◆ Task instructions
The data that follows is to be given again, exactly as written.
☆ ☆ ☆
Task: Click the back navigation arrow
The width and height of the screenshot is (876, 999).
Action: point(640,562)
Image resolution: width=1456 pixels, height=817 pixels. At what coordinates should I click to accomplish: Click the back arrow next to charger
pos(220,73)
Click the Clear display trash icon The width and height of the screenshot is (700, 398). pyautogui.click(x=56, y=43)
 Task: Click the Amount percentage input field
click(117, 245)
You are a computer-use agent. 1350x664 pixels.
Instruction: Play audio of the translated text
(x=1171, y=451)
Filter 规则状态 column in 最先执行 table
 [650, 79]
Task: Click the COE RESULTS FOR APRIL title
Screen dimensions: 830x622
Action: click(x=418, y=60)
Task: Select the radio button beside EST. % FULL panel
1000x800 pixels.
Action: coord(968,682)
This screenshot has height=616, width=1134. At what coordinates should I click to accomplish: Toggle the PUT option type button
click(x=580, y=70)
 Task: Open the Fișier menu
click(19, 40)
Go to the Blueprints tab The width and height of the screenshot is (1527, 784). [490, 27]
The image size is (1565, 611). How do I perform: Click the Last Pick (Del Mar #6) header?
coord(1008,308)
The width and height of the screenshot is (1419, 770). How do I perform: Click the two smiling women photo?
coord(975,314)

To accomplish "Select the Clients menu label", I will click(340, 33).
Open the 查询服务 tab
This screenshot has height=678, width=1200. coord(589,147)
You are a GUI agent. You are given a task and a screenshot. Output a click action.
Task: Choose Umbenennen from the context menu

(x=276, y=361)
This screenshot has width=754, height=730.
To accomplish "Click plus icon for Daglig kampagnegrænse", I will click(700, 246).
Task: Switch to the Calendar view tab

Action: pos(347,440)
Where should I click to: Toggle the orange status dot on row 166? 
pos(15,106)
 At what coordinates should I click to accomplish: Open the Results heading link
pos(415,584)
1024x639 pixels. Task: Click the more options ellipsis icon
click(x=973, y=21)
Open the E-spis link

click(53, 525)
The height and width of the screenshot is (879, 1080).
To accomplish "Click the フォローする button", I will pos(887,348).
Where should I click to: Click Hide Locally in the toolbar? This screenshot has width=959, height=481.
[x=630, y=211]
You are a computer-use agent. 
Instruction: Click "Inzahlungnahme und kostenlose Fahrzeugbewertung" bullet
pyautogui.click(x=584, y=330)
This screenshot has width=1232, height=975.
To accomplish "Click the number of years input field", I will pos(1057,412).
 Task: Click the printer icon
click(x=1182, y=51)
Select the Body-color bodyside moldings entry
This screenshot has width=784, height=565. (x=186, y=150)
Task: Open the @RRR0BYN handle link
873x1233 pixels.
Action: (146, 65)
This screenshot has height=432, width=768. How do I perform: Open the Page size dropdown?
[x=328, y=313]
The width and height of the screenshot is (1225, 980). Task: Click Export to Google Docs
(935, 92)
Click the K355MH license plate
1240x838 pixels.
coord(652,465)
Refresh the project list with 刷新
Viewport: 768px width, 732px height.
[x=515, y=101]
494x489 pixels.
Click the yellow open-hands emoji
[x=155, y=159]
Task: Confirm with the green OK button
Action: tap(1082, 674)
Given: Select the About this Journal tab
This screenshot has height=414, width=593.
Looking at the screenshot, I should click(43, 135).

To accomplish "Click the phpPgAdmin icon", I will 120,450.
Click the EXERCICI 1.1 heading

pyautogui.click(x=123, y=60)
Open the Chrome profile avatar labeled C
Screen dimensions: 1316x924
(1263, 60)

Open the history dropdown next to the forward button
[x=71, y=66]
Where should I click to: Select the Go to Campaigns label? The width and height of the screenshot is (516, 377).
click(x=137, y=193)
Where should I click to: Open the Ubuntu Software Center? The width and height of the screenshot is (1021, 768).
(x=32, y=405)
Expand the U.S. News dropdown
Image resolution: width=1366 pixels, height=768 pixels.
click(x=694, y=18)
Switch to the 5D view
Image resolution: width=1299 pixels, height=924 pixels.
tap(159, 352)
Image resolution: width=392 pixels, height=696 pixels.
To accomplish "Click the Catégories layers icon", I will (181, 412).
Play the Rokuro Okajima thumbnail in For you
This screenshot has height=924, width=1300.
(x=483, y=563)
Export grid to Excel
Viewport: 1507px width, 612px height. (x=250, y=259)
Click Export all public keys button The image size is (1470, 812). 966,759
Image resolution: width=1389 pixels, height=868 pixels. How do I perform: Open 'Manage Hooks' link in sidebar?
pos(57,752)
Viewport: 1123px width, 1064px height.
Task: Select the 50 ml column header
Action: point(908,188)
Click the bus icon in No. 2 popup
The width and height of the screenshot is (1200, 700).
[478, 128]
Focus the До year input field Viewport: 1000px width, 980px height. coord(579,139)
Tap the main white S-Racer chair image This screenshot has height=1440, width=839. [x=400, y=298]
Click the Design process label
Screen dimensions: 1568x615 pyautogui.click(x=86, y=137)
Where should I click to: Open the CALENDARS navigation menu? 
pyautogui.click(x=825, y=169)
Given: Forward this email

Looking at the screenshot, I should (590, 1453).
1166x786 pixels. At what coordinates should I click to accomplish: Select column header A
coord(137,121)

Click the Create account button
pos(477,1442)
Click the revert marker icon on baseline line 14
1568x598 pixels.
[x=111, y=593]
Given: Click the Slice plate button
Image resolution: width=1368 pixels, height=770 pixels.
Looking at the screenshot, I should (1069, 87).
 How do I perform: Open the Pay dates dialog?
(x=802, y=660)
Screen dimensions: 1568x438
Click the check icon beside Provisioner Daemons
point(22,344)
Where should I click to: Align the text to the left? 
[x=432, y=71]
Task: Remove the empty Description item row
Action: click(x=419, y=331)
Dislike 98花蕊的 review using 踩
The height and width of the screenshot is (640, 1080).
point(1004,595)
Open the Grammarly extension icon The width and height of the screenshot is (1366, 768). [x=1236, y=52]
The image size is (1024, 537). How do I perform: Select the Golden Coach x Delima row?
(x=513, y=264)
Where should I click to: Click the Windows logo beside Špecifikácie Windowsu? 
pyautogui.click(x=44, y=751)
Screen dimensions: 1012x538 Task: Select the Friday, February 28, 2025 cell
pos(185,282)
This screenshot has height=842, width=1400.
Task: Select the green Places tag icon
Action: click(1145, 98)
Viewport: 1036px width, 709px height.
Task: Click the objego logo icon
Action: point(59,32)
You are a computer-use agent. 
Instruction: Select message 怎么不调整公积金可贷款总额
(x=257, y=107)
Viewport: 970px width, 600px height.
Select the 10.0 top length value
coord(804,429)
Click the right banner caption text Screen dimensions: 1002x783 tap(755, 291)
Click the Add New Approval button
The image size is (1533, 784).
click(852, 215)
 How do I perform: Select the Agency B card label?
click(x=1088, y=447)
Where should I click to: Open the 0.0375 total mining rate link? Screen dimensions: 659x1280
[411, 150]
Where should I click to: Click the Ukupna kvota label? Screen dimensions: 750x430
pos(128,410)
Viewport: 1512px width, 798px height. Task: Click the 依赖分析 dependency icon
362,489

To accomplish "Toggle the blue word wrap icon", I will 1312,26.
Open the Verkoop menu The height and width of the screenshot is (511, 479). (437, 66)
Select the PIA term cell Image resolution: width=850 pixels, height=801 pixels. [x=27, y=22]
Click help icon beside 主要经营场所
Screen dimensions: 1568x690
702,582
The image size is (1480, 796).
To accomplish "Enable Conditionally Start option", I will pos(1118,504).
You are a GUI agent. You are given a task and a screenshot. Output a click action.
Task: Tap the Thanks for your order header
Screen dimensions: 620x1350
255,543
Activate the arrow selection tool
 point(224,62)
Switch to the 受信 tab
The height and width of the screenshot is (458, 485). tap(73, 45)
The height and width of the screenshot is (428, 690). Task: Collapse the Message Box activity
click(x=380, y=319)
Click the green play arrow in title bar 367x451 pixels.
☆ ☆ ☆
◆ Answer to this task
Task: Click the back navigation arrow
The width and height of the screenshot is (876, 999).
Action: point(640,562)
Image resolution: width=1456 pixels, height=817 pixels. At what coordinates should I click to accomplish: Click the back arrow next to charger
pos(220,73)
Click the Clear display trash icon The width and height of the screenshot is (700, 398). pyautogui.click(x=56, y=43)
 Task: Click the Amount percentage input field
click(117, 245)
You are a computer-use agent. 1350x664 pixels.
Instruction: Play audio of the translated text
(x=1171, y=451)
Filter 规则状态 column in 最先执行 table
 [650, 79]
Task: Click the COE RESULTS FOR APRIL title
Screen dimensions: 830x622
Action: click(x=418, y=60)
Task: Select the radio button beside EST. % FULL panel
1000x800 pixels.
Action: coord(968,682)
This screenshot has height=616, width=1134. At what coordinates should I click to accomplish: Toggle the PUT option type button
click(x=580, y=70)
 Task: Open the Fișier menu
click(19, 40)
Go to the Blueprints tab The width and height of the screenshot is (1527, 784). [490, 27]
The image size is (1565, 611). How do I perform: Click the Last Pick (Del Mar #6) header?
coord(1008,308)
The width and height of the screenshot is (1419, 770). How do I perform: Click the two smiling women photo?
coord(975,314)

To accomplish "Select the Clients menu label", I will click(340, 33).
Open the 查询服务 tab
This screenshot has height=678, width=1200. coord(589,147)
You are a GUI agent. You are given a task and a screenshot. Output a click action.
Task: Choose Umbenennen from the context menu

(x=276, y=361)
This screenshot has width=754, height=730.
To accomplish "Click plus icon for Daglig kampagnegrænse", I will click(700, 246).
Task: Switch to the Calendar view tab

Action: pos(347,440)
Where should I click to: Toggle the orange status dot on row 166? 
pos(15,106)
 At what coordinates should I click to accomplish: Open the Results heading link
pos(415,584)
1024x639 pixels. Task: Click the more options ellipsis icon
click(x=973, y=21)
Open the E-spis link

click(53, 525)
The height and width of the screenshot is (879, 1080).
To accomplish "Click the フォローする button", I will pos(887,348).
Where should I click to: Click Hide Locally in the toolbar? This screenshot has width=959, height=481.
[x=630, y=211]
You are a computer-use agent. 
Instruction: Click "Inzahlungnahme und kostenlose Fahrzeugbewertung" bullet
pyautogui.click(x=584, y=330)
This screenshot has width=1232, height=975.
To accomplish "Click the number of years input field", I will pos(1057,412).
 Task: Click the printer icon
click(x=1182, y=51)
Select the Body-color bodyside moldings entry
This screenshot has width=784, height=565. (x=186, y=150)
Task: Open the @RRR0BYN handle link
873x1233 pixels.
Action: (146, 65)
This screenshot has height=432, width=768. How do I perform: Open the Page size dropdown?
[x=328, y=313]
The width and height of the screenshot is (1225, 980). Task: Click Export to Google Docs
(935, 92)
Click the K355MH license plate
1240x838 pixels.
coord(652,465)
Refresh the project list with 刷新
Viewport: 768px width, 732px height.
[x=515, y=101]
494x489 pixels.
Click the yellow open-hands emoji
[x=155, y=159]
Task: Confirm with the green OK button
Action: tap(1082, 674)
Given: Select the About this Journal tab
This screenshot has height=414, width=593.
Looking at the screenshot, I should click(43, 135).

To accomplish "Click the phpPgAdmin icon", I will 120,450.
Click the EXERCICI 1.1 heading

pyautogui.click(x=123, y=60)
Open the Chrome profile avatar labeled C
Screen dimensions: 1316x924
(1263, 60)

Open the history dropdown next to the forward button
[x=71, y=66]
Where should I click to: Select the Go to Campaigns label? The width and height of the screenshot is (516, 377).
click(x=137, y=193)
Where should I click to: Open the Ubuntu Software Center? The width and height of the screenshot is (1021, 768).
(x=32, y=405)
Expand the U.S. News dropdown
Image resolution: width=1366 pixels, height=768 pixels.
click(x=694, y=18)
Switch to the 5D view
Image resolution: width=1299 pixels, height=924 pixels.
tap(159, 352)
Image resolution: width=392 pixels, height=696 pixels.
To accomplish "Click the Catégories layers icon", I will (181, 412).
Play the Rokuro Okajima thumbnail in For you
This screenshot has height=924, width=1300.
(x=483, y=563)
Export grid to Excel
Viewport: 1507px width, 612px height. (x=250, y=259)
Click Export all public keys button The image size is (1470, 812). 966,759
Image resolution: width=1389 pixels, height=868 pixels. How do I perform: Open 'Manage Hooks' link in sidebar?
pos(57,752)
Viewport: 1123px width, 1064px height.
Task: Select the 50 ml column header
Action: point(908,188)
Click the bus icon in No. 2 popup
The width and height of the screenshot is (1200, 700).
[478, 128]
Focus the До year input field Viewport: 1000px width, 980px height. coord(579,139)
Tap the main white S-Racer chair image This screenshot has height=1440, width=839. [x=400, y=298]
Click the Design process label
Screen dimensions: 1568x615 pyautogui.click(x=86, y=137)
Where should I click to: Open the CALENDARS navigation menu? 
pyautogui.click(x=825, y=169)
Given: Forward this email

Looking at the screenshot, I should (590, 1453).
1166x786 pixels. At what coordinates should I click to accomplish: Select column header A
coord(137,121)

Click the Create account button
pos(477,1442)
Click the revert marker icon on baseline line 14
1568x598 pixels.
[x=111, y=593]
Given: Click the Slice plate button
Image resolution: width=1368 pixels, height=770 pixels.
Looking at the screenshot, I should (1069, 87).
 How do I perform: Open the Pay dates dialog?
(x=802, y=660)
Screen dimensions: 1568x438
Click the check icon beside Provisioner Daemons
point(22,344)
Where should I click to: Align the text to the left? 
[x=432, y=71]
Task: Remove the empty Description item row
Action: click(x=419, y=331)
Dislike 98花蕊的 review using 踩
The height and width of the screenshot is (640, 1080).
point(1004,595)
Open the Grammarly extension icon The width and height of the screenshot is (1366, 768). [x=1236, y=52]
The image size is (1024, 537). How do I perform: Select the Golden Coach x Delima row?
(x=513, y=264)
Where should I click to: Click the Windows logo beside Špecifikácie Windowsu? 
pyautogui.click(x=44, y=751)
Screen dimensions: 1012x538 Task: Select the Friday, February 28, 2025 cell
pos(185,282)
This screenshot has height=842, width=1400.
Task: Select the green Places tag icon
Action: click(1145, 98)
Viewport: 1036px width, 709px height.
Task: Click the objego logo icon
Action: point(59,32)
You are a computer-use agent. 
Instruction: Select message 怎么不调整公积金可贷款总额
(x=257, y=107)
Viewport: 970px width, 600px height.
Select the 10.0 top length value
coord(804,429)
Click the right banner caption text Screen dimensions: 1002x783 tap(755, 291)
Click the Add New Approval button
The image size is (1533, 784).
click(852, 215)
 How do I perform: Select the Agency B card label?
click(x=1088, y=447)
Where should I click to: Open the 0.0375 total mining rate link? Screen dimensions: 659x1280
[411, 150]
Where should I click to: Click the Ukupna kvota label? Screen dimensions: 750x430
pos(128,410)
Viewport: 1512px width, 798px height. Task: Click the 依赖分析 dependency icon
362,489

To accomplish "Toggle the blue word wrap icon", I will 1312,26.
Open the Verkoop menu The height and width of the screenshot is (511, 479). (437, 66)
Select the PIA term cell Image resolution: width=850 pixels, height=801 pixels. [x=27, y=22]
Click help icon beside 主要经营场所
Screen dimensions: 1568x690
702,582
The image size is (1480, 796).
To accomplish "Enable Conditionally Start option", I will pos(1118,504).
You are a GUI agent. You are given a task and a screenshot. Output a click action.
Task: Tap the Thanks for your order header
Screen dimensions: 620x1350
255,543
Activate the arrow selection tool
 point(224,62)
Switch to the 受信 tab
The height and width of the screenshot is (458, 485). tap(73, 45)
The height and width of the screenshot is (428, 690). Task: Collapse the Message Box activity
click(x=380, y=319)
Click the green play arrow in title bar 367x451 pixels.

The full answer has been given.